*** Opening of Data records ***

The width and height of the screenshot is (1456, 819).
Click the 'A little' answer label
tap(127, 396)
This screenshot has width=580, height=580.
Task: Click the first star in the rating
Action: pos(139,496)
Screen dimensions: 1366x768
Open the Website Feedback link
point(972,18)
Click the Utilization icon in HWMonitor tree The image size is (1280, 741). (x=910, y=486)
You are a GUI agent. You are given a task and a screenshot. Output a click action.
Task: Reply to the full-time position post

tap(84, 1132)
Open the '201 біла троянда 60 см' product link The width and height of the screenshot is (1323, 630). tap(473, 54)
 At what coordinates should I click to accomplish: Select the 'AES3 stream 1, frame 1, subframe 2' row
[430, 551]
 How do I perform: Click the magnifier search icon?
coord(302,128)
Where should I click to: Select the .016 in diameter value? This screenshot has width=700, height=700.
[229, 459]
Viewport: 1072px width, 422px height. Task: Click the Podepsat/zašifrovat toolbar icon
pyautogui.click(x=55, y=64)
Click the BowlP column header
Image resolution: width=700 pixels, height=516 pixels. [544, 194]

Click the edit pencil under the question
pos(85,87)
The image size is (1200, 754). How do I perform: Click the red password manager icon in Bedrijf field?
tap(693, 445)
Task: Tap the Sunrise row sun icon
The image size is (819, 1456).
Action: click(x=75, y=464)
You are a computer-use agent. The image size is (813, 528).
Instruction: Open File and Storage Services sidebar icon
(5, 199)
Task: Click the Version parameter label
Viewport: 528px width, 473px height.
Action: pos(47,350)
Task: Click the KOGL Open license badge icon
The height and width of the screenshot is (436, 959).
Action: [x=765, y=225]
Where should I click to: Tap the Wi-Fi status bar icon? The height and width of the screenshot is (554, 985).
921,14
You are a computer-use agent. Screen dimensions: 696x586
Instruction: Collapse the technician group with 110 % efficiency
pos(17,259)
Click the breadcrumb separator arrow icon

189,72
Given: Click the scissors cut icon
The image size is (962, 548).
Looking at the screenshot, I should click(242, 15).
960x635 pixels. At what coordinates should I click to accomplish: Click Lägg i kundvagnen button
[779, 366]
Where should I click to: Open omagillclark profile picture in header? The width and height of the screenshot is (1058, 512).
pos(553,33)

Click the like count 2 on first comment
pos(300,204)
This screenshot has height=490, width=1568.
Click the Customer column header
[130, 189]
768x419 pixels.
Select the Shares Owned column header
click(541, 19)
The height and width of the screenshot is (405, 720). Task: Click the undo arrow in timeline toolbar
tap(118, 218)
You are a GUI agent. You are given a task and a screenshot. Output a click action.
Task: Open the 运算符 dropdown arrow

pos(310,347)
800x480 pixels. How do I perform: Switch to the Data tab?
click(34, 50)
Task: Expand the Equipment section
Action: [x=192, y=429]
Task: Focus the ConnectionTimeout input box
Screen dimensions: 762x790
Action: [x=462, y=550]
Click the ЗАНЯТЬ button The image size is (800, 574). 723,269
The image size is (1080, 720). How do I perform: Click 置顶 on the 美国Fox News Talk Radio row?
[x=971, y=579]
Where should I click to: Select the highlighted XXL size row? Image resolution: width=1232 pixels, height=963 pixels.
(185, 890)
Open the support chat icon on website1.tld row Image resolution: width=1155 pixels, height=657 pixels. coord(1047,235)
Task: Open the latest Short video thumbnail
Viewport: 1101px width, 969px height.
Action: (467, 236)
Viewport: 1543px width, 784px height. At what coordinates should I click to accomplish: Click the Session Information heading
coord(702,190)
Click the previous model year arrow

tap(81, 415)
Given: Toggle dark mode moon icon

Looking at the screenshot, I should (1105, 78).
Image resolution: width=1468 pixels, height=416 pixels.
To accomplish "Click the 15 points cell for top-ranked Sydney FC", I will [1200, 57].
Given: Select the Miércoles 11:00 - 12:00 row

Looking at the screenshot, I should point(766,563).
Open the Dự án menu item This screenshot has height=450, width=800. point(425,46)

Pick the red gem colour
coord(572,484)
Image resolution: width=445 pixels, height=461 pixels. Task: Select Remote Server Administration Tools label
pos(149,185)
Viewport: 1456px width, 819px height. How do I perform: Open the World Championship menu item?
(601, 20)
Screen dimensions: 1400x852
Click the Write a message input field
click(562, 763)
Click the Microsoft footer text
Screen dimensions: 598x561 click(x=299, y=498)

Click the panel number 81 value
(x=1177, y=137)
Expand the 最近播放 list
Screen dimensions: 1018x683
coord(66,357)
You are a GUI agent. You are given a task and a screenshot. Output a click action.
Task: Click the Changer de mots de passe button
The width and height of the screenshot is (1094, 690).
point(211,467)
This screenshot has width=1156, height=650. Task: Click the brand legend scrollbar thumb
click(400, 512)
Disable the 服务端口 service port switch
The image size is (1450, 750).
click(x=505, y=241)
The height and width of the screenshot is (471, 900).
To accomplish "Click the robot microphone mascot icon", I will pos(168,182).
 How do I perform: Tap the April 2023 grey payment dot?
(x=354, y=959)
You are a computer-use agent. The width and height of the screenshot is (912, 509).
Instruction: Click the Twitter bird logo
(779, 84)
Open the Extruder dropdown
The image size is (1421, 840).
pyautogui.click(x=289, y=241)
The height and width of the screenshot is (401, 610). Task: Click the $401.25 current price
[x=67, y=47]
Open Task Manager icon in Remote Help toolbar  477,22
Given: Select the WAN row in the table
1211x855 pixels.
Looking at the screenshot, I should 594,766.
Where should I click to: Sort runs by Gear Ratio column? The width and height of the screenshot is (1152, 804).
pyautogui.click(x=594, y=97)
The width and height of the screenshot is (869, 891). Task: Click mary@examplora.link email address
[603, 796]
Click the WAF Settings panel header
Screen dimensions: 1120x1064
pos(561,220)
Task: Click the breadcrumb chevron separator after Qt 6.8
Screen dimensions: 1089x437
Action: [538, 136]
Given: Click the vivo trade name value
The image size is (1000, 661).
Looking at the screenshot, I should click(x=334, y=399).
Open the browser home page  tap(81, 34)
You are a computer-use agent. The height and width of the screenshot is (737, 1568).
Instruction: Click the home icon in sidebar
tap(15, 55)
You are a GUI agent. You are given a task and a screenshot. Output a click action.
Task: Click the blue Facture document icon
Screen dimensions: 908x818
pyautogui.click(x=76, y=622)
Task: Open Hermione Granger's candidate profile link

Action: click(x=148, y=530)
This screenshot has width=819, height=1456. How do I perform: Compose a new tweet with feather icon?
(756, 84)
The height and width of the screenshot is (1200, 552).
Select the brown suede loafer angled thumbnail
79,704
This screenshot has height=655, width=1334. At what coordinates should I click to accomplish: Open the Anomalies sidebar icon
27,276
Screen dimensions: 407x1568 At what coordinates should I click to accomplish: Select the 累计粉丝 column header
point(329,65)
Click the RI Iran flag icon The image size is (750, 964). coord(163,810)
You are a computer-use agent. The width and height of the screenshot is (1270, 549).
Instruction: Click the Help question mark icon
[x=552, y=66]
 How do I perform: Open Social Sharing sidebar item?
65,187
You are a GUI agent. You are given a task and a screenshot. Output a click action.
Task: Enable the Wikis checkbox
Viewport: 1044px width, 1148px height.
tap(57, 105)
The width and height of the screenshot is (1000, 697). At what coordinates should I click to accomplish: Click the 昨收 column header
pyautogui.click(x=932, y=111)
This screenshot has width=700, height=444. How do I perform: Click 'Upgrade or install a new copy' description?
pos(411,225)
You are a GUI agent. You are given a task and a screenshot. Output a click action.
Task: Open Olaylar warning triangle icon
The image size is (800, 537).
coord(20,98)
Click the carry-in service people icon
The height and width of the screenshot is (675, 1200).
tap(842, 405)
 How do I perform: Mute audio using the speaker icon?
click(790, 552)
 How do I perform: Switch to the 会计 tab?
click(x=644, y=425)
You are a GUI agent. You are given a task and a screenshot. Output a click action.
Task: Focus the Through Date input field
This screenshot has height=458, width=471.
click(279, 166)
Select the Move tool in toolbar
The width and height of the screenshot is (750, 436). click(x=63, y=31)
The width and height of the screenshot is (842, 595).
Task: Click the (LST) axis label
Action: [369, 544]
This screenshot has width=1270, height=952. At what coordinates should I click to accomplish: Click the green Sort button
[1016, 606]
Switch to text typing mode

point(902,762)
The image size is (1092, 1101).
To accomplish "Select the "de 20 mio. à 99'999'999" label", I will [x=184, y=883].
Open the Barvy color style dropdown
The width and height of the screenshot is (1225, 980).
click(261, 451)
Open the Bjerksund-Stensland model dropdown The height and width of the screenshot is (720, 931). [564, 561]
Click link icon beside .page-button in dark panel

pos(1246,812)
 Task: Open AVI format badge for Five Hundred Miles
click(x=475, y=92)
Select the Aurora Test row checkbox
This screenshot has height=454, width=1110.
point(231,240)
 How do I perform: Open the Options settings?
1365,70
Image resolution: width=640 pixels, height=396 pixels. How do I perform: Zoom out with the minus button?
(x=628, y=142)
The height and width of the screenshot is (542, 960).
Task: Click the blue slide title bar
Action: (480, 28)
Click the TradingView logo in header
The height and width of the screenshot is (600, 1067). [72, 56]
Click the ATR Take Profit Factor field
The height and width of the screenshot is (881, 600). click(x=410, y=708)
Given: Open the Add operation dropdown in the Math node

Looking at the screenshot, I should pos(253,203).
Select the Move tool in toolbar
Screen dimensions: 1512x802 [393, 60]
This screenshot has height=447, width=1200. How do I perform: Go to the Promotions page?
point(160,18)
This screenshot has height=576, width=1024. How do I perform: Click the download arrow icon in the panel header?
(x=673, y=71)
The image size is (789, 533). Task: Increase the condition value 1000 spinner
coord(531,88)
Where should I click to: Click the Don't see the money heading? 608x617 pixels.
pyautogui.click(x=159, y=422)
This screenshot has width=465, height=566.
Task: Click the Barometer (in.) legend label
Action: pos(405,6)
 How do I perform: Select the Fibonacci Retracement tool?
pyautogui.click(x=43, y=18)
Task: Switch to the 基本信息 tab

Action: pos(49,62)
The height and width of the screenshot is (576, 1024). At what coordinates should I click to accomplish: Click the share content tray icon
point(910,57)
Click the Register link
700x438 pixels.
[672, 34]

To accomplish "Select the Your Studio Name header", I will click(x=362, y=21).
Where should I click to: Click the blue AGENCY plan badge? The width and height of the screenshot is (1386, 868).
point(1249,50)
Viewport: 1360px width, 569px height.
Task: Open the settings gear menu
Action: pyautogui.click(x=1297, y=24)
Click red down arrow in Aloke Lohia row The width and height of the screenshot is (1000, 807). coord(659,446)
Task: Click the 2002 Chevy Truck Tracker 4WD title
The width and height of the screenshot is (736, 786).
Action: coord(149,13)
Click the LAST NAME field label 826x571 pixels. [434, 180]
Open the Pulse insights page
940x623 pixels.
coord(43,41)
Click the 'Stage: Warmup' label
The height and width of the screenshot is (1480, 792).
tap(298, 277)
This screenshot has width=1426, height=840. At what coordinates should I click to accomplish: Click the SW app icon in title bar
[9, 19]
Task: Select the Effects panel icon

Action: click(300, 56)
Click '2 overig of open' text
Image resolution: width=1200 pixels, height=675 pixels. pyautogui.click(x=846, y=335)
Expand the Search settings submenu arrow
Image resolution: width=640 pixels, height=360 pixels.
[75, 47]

*** Close of Data records ***

▶ [What to produce]: Compute how many lines of the records above hold the string "will". Give the number with no other output.

▶ [Your response]: 4